Растроганный Машковцов подарил мне декоративные лапти.
– Скажешь, что купил на рынке. Старина нынче в моде. Повесишь лапти на стену, все гости завидовать будут, – заверил он.
С лаптями под мышкой я вышел на улицу и пошел к центру города. Хабаровск спал. На чернильном бездонном небе высыпали крупные дальневосточные звезды. Они холодно и безучастно рассматривали меня с просторов Вселенной. Звездам я был неинтересен, и это задело меня. Я остановился посреди тротуара, распростер руки к космической бездне и завопил:
– Вы все поняли, звезды? Вот так-то бывает: задолбала такая жизнь человека, он плюнул на все и сбежал куда глаза глядят!
– Гражданин, вы что кричите?
Из темноты передо мной возникли два сержанта милиции. Один русский, второй, наверное, бурят. Я не дальневосточник и не могу с первого взгляда определить, кто передо мной: бурят, тувинец или якут. Я – сибиряк, а у нас три нации: русские, татары и немцы.
– Гражданин, да вы, кажется, пьяны? – спросил меня бурят.
– У вас есть при себе документы? – строго поинтересовался русский.
– Конечно, есть! – Я протянул им служебное удостоверение.
Русский сержант посветил на него фонариком.
– О, товарищ капитан, вы – гость нашего города? Как вам Хабаровск?
– Отличный город! Замечательные люди. Я вернусь в мою родную Сибирь, полный самых наилучших воспоминаний. Кстати, вот вам мой подарок – лапти.
– Это еще зачем? – подозрительно прищурившись, спросил бурят.

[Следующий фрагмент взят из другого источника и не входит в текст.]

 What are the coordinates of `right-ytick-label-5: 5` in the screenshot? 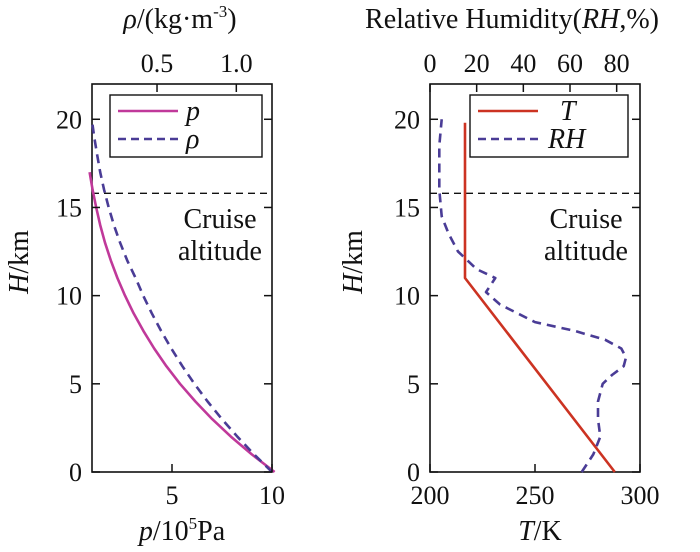 It's located at (414, 384).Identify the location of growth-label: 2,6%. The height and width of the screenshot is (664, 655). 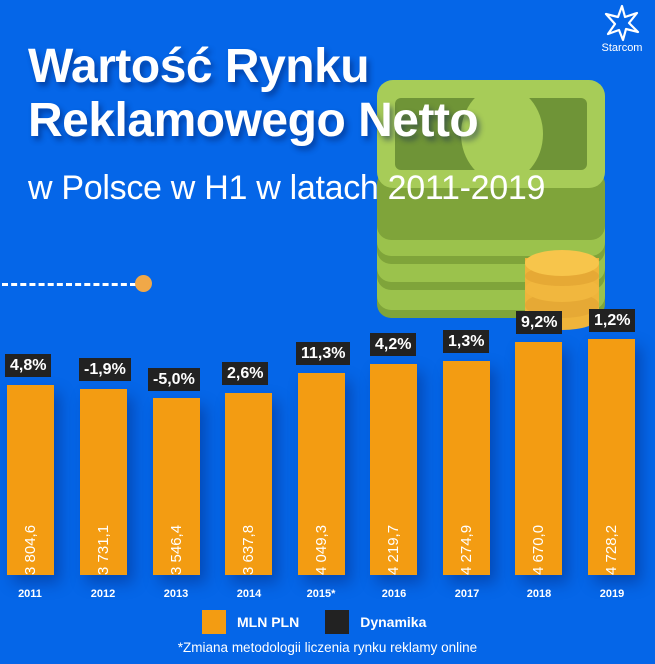
(246, 374). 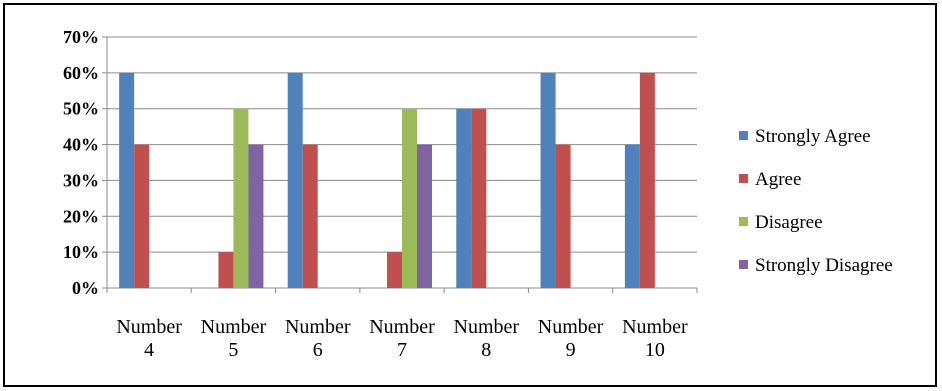 What do you see at coordinates (81, 252) in the screenshot?
I see `y-tick-label: 10%` at bounding box center [81, 252].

– Мужики, сами посудите, какая ерунда получится: у меня фамилия Лаптев, и из командировки я вернусь с лаптями. Повесьте на стену, говорят, нынче это очень модно.
– Спасибо, товарищ капитан! – Русский сержант по-хозяйски забрал лапти себе. – Вас проводить?
– Да нет, сам дойду, проветрюсь немного перед сном. Центр города там?
– Далековато до центра будет, не меньше часа топать. Может, вас подвезти? У нас смена заканчивается, подбросим вас до райотдела.
Я отказался от помощи и бодро зашагал вдоль домов. Через пару кварталов я ощутил жгучую потребность пообщаться со звездами. Я остановился, осмотрелся. Вокруг – никого.
– Звезды! – с укором сказал я небесным светилам. – Так нечестно. Я – самый преданный адепт учения о вечном полете души по просторам Вселенной. Звезды, вы должны признать меня своим и указать путь, куда мне идти в чужом городе.
Над крышами домов величественно всплыла и засияла яркая незнакомая звезда.
«Порядок!» – подумал я и пошел ей навстречу.
Свет путеводной звезды завел меня на улицу Карла Маркса, главную магистраль Хабаровска. Выйдя к проезжей части, я остановился у светофора, прикинул, куда держать путь дальше.
«Налево будет река Амур, – сориентировался я. – На берегах Амура-батюшки я уже был. Там, в городском саду, я клеща подцепил. Значит, мне надо идти направо».
Я повернулся спиной к Амуру и пошел вперед. У здания хабаровского главпочтамта заметил будки с телефонами-автоматами для междугородних переговоров. Пошарив в карманах, я нашел две пятнадцатикопеечные монетки, бросил их в щель автомата. Гудки, помехи на линии связи, щелчок!